L'edificio adibito in parte ad abitazione ed in parte a Bed & Breakfast può usufruire al 50% dell'agevolazione del 36% prevista per gli interventi di recupero del patrimonio edilizio sulla parti comuni di edifici residenziali e sulle singole unita' abitative. L'interpretazione trova fondamento nell'osservare che ai fini amministrativi la qualificazione di attività di B%B preveda che l'esercizio avvenga nella casa di abitazione.  L'Agenzia osserva infatti che i redditi derivanti dall'attività di B&B debbano essere qualificati non come reddito di impresa ma come redditi diversi ai sensi del Art. 67, comma 1, lett. i del TUIR.
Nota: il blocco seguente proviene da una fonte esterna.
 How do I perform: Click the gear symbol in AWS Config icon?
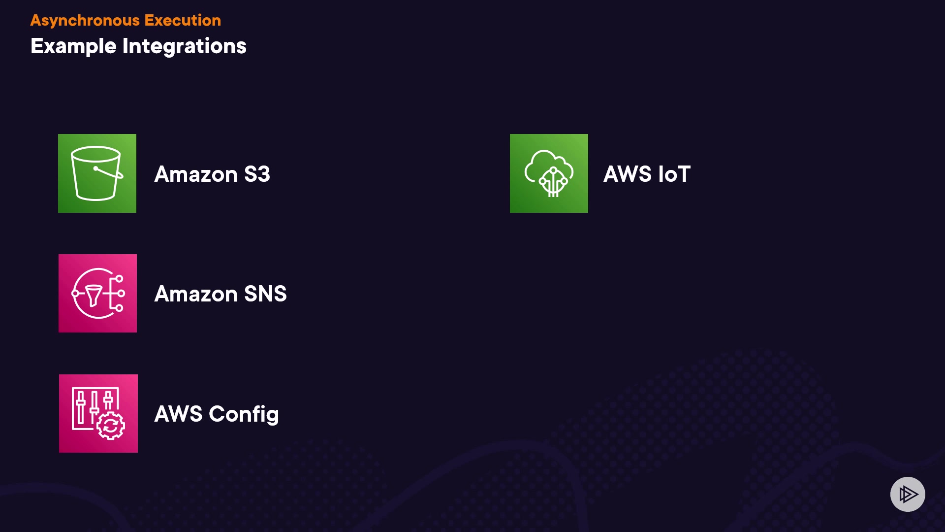tap(111, 426)
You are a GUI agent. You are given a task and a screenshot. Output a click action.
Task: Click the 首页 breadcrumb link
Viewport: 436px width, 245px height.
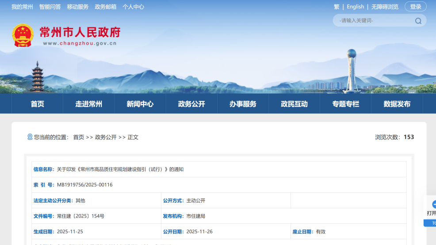(78, 137)
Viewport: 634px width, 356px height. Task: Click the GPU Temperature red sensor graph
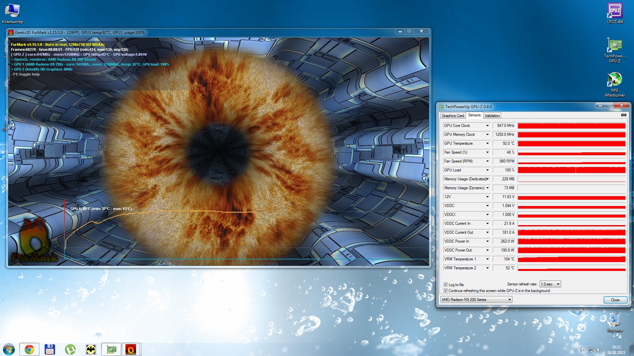click(571, 143)
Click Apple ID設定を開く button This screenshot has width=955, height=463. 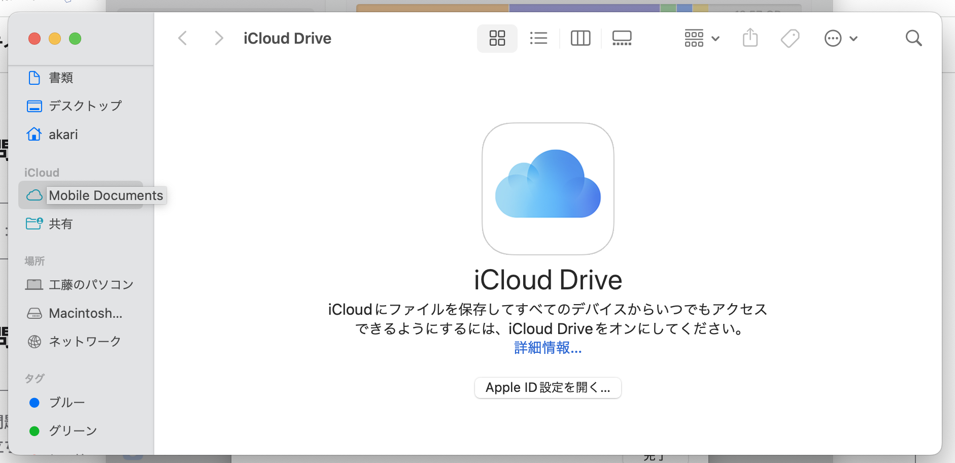point(548,388)
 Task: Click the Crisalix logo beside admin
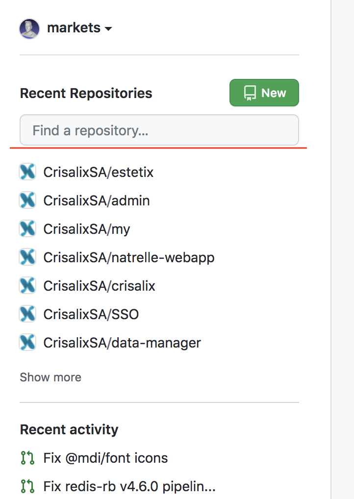tap(27, 200)
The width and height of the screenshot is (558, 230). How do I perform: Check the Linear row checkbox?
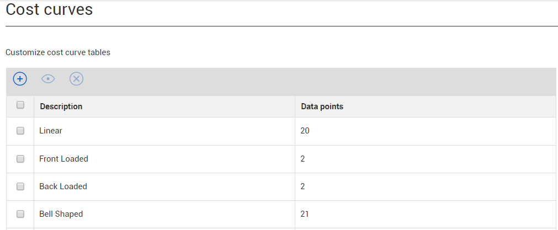tap(20, 131)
Risoluzione 18 del 24/01/2008 

Oggetto: Istanza di interpello. Interventi di ristrutturazione edilizia su un immobile adibito a B&B. Diritto alla detrazione d'imposta del 36 %. Art. 1 della legge n. 449 del 1997 

Testo: Con l'interpello specificato in oggetto, concernente l'interpretazione dell'art. 1 della legge n. 449 del 1997 e' stato esposto il seguente

QUESITO

L'istante e' comproprietaria insieme al fratello di un immobile ad uso abitativo adibito a servizio di bed & breakfast. Nel ristrutturare l'immobile sopra citato, l'istante ha beneficiato di un finanziamento pubblico per il quaranta per cento della spesa sostenuta. Le fatture e i bonifici attestanti la spesa risultano intestati al "B&B Alfa", cosi' come richiesto dall'ente che ha erogato il finanziamento pubblico. In merito al restante sessanta per cento della spesa rimasta a carico dell'istante, viene chiesto di sapere se sia possibile fruire della detrazione d'imposta di cui all'art. 1 della legge n. 449 del 1997.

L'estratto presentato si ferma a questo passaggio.